_Document text_:
Goodwill thrives at San Francisco thrift store

FILE: Transgender sales associate Mia TuMutch arranges a sign at the Castro Goodwill in San Francisco. A proposed California law will provide more protection for transgenders in the workplace and could allow for cross-dressing employees to wear whatever they want to work, despite workplace dress codes.

FILE: Transgender sales associate Mia TuMutch arranges a sign at the Castro Goodwill in San Francisco. A proposed California law will provide more protection for transgenders in the workplace and could allow for cross-dressing employees to wear whatever they want to work, despite workplace dress codes.  (AP)

Before Goodwill Industries opened its newest retail outlet here, no one would have argued that San Francisco had a shortage of thrift stores for its avid recyclers and trendy hipsters. What the city did lack was enough jobs for its transgender population, a group with an unemployment rate thought to be twice the California average.

So when a prime piece of commercial real estate languished vacant in the predominantly gay Castro district, activists and city officials saw an opportunity to put a dent in the problem. The result is the nation's first Goodwill, and perhaps the first store of any kind, designed as a jobs program for workers whose genders are different from the ones they had at birth.

Seven of the shop's nine employees are transgender, most of them women who used to be men. Like the donated merchandise they collect and sell, all are looking for new lives. They were referred to Goodwill by the Transgender Economic Empowerment Initiative, a nonprofit training and employment service that also places workers with Macy's, Trader Joe's, Bank of America and other supportive companies.

"I guess it's fitting that we're working in a place that's based on the concept of 'recycle and reuse,'" said Alexie Scanlon, 38, who was just promoted to assistant manager at the Castro Goodwill. "If you are born in the wrong body, you learn to make use of what you have."

In advance of the store's October opening, the job trainees had to spend a week working at another San Francisco Goodwill, while area Goodwill staff underwent transgender anti-bias training to minimize misunderstandings over pronoun and restroom usage.

For example, an employee presenting herself as a woman was to be addressed as "she" and directed to the women's room, no questions asked.

Like other thrift stores, the Castro donation center carries an eclectic mix of schlocky tschotskes, cast-off clutter, used clothing and priceless bargains. In a nod to the neighborhood clientele, the inventory includes a large selection of framed art, an array of blue jeans thoughtfully arranged with the waist sizes showing and a section devoted to pet wear, but no children's clothes. On Black Friday, the business was steady in holiday mugs and candle holders.

"I do most of our window displays, and I go out of my way to put men's slacks and dress shirts on a female mannequin and put the real fancy sequin dresses on a male body just because it is a gay neighborhood and I want to show people there is way more to gender than male and female," says a 20-year-old sales associate who goes by the name Mia TuMutch.

_What to produce_: Reproduce word for word everything in the Goodwill article from "So when a prime" down to "other supportive companies.".

(Item position entries)
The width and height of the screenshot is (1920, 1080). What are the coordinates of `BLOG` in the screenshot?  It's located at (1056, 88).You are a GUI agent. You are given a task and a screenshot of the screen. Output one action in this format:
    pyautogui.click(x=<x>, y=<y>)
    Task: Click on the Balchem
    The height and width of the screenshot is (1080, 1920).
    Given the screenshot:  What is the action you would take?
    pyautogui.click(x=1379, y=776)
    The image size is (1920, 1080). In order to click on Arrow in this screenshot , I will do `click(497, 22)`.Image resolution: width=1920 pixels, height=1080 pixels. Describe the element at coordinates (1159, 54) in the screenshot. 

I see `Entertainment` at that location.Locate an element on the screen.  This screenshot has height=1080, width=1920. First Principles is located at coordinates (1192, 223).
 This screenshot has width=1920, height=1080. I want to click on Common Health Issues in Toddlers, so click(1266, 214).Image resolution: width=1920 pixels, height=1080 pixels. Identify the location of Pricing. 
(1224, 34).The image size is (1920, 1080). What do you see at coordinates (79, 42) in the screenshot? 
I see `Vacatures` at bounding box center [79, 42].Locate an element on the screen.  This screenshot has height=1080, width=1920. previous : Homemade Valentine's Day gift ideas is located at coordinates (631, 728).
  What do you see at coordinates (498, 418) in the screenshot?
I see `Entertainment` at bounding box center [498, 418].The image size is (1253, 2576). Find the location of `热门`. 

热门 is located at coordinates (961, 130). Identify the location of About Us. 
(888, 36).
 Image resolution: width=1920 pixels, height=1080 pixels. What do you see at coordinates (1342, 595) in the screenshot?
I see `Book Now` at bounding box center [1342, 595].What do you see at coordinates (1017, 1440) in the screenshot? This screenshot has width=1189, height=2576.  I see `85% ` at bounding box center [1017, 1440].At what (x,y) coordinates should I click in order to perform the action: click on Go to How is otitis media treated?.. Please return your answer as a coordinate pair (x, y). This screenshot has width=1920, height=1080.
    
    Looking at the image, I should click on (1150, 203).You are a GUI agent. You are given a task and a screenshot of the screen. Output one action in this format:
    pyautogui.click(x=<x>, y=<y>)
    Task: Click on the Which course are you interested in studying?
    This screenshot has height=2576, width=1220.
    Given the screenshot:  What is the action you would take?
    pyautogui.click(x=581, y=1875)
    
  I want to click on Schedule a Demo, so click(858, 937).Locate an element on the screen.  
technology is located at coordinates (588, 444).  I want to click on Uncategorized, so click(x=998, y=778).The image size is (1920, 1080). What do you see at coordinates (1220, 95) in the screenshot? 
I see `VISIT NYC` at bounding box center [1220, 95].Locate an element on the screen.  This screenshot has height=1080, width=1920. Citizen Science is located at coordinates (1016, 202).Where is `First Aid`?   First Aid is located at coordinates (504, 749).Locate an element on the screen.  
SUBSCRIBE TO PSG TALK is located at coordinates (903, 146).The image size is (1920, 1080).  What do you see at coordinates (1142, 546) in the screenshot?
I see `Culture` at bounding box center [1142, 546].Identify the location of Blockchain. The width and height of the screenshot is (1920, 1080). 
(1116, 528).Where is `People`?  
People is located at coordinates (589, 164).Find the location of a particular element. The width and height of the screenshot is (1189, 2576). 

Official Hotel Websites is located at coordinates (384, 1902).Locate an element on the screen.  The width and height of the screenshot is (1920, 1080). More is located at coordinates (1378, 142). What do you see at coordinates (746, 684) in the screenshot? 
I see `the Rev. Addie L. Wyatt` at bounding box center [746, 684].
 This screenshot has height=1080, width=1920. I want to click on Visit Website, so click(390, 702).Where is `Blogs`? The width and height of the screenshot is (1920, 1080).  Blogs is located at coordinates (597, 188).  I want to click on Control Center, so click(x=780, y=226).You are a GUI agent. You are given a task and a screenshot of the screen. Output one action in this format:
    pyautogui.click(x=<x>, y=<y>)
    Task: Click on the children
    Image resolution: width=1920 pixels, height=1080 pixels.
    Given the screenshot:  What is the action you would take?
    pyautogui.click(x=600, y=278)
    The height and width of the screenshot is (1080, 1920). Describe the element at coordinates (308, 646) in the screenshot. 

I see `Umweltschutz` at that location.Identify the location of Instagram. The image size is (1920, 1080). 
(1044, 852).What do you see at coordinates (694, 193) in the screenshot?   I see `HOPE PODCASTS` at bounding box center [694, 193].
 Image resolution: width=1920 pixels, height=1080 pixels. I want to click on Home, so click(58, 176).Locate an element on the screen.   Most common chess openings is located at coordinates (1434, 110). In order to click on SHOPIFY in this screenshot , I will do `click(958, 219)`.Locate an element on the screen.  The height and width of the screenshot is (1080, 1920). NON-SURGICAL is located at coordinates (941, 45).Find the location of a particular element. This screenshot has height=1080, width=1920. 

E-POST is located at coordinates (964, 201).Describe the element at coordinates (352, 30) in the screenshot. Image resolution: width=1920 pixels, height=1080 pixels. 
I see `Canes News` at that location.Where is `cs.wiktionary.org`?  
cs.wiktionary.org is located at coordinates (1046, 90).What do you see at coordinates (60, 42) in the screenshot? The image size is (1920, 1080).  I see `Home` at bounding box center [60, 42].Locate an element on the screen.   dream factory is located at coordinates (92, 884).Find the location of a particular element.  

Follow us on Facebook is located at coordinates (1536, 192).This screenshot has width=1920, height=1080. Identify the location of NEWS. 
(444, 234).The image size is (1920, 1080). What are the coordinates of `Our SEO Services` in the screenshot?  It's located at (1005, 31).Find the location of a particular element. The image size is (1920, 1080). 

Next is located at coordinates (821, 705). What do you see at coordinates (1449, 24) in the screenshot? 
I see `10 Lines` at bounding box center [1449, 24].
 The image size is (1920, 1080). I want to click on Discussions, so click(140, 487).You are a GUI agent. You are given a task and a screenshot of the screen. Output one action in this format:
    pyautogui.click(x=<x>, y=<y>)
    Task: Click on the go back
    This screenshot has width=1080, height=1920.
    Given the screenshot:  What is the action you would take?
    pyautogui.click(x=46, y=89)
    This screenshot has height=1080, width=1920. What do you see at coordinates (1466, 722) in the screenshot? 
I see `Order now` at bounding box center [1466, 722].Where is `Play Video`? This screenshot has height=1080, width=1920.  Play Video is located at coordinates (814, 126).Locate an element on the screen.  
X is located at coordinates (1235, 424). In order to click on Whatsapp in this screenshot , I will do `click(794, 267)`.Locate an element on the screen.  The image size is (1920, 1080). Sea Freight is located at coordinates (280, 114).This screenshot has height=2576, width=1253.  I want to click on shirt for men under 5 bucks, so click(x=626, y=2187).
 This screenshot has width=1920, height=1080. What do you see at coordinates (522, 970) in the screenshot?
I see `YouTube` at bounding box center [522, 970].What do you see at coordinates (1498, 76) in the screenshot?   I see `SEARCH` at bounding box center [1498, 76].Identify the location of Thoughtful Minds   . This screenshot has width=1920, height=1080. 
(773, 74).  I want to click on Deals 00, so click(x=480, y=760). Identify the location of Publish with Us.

_Output of the exercise_:
So when a prime piece of commercial real estate languished vacant in the predominantly gay Castro district, activists and city officials saw an opportunity to put a dent in the problem. The result is the nation's first Goodwill, and perhaps the first store of any kind, designed as a jobs program for workers whose genders are different from the ones they had at birth.

Seven of the shop's nine employees are transgender, most of them women who used to be men. Like the donated merchandise they collect and sell, all are looking for new lives. They were referred to Goodwill by the Transgender Economic Empowerment Initiative, a nonprofit training and employment service that also places workers with Macy's, Trader Joe's, Bank of America and other supportive companies.